ACTIONS TO TAKE:
[a] In the proprietary information clause below, list the words paragraph (a) uses in the phrase "of a ... nature" to describe the information that counts as Proprietary Information.
[b] Answer these questions from the proprietary information clause below:
(i) According to paragraph (a), what would the Executive breach by using the highly confidential information outside his duties?
(ii) What approval does the Executive need before disclosing Proprietary Information outside the Company?
(iii) When must tangible material containing Proprietary Information be returned to the Company?

9.           Proprietary Information and Developments.
 
(a)         The Executive acknowledges -and agrees that due to the uniqueness of
his position, information is available to him which is of such a highly
confidential and proprietary nature as to constitute a trade secret, and any
conduct by him which makes use of such information (except as part of the
performance of his duties on behalf of the Company) would be a breach of his
fiduciary duty to the Company.  Accordingly, and in furtherance of the terms of
Section 8, the Executive agrees that all information and knowhow, whether or not
in writing, of a private, secret or confidential nature concerning the Company’s
business or financial
 

 
8

--------------------------------------------------------------------------------

 

affairs or business methods received by him from the Company or of which he
became aware during the term of his employment (collectively, “Proprietary
Information”), is and shall be the exclusive property of the Company.  The
Executive shall not disclose any Proprietary Information to others outside the
Company (except as part of the performance of his duties on behalf of the
Company), or use the same for any unauthorized purposes, without written
approval by the Company, either during or after his employment, unless and until
such Proprietary Information has become public knowledge without fault of the
Executive.
 
(b)         The Executive agrees that all tangible material containing
Proprietary Information, whether created by the Executive or others, which shall
come into his custody or possession during the term of his employment, shall be
and is the exclusive property of the Company to be used by the Executive only in
the performance of his duties for the Company, and to be returned to the Company
upon the termination of his employment.

AVAILABLE DATA:
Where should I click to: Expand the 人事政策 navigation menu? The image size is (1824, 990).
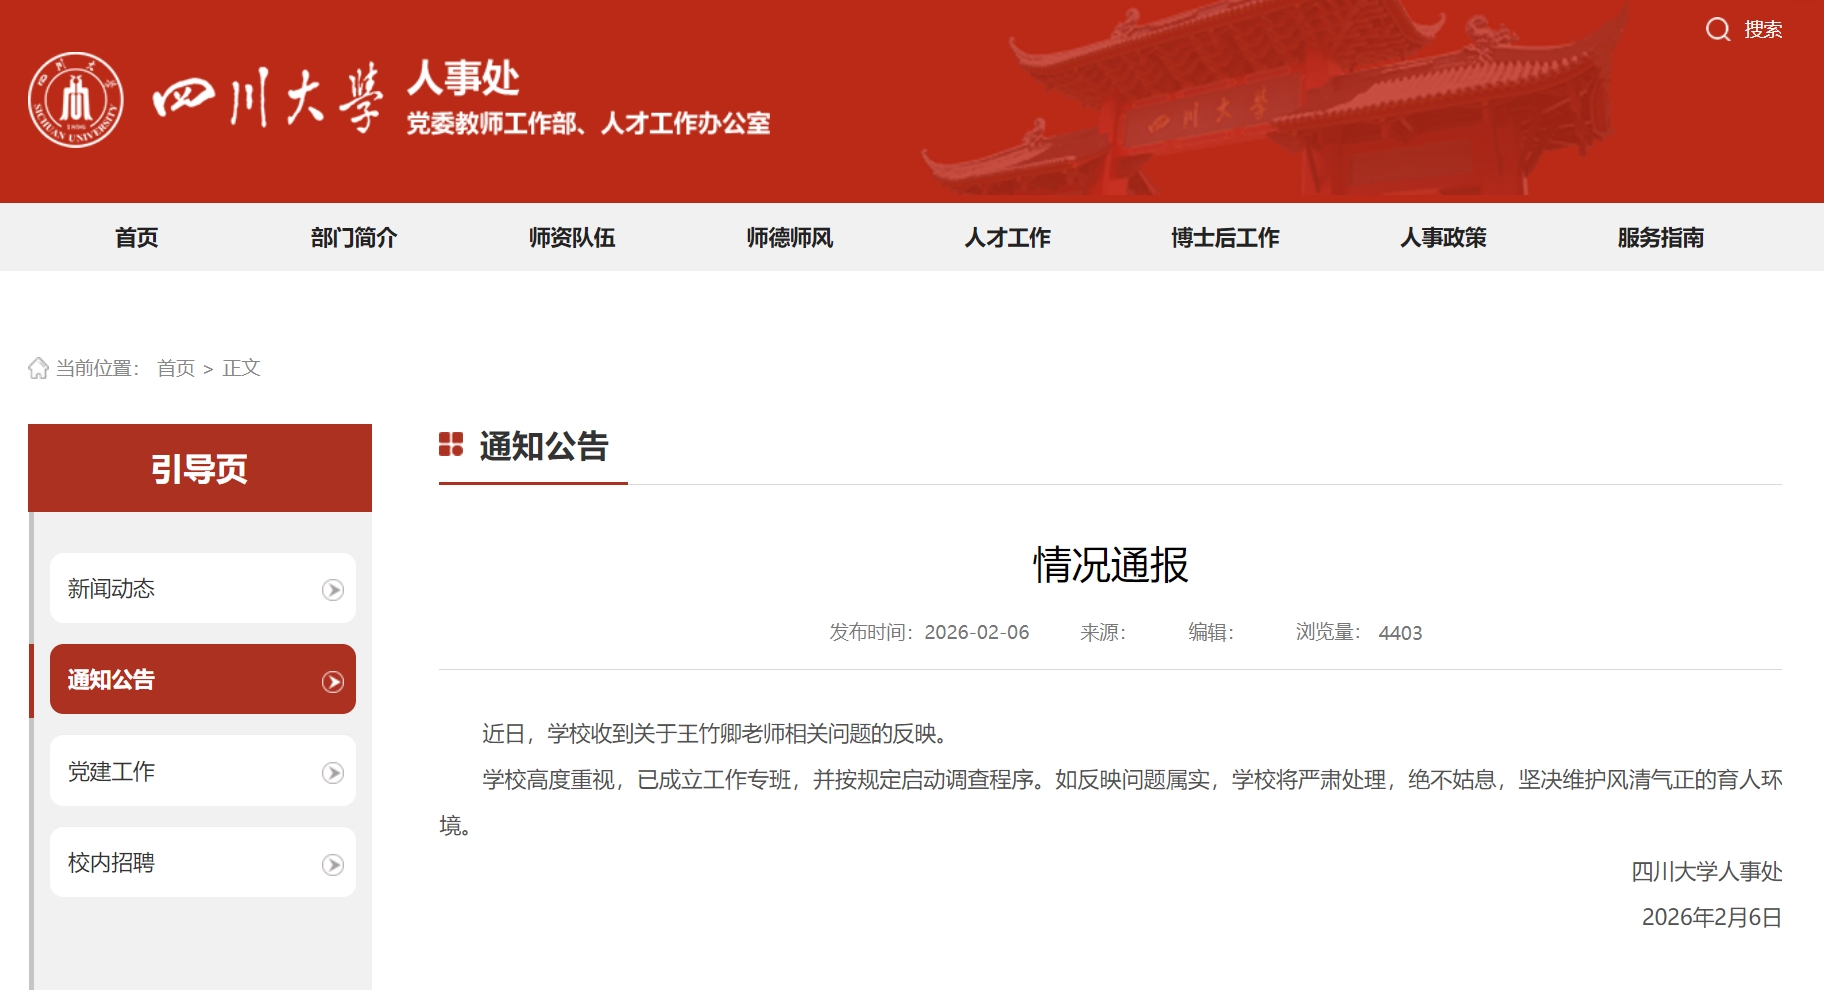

RESULTS FOR EACH TASK:
[a] private, secret, confidential

[b]
(i) His fiduciary duty to the Company.
(ii) Written approval by the Company.
(iii) Upon the termination of his employment.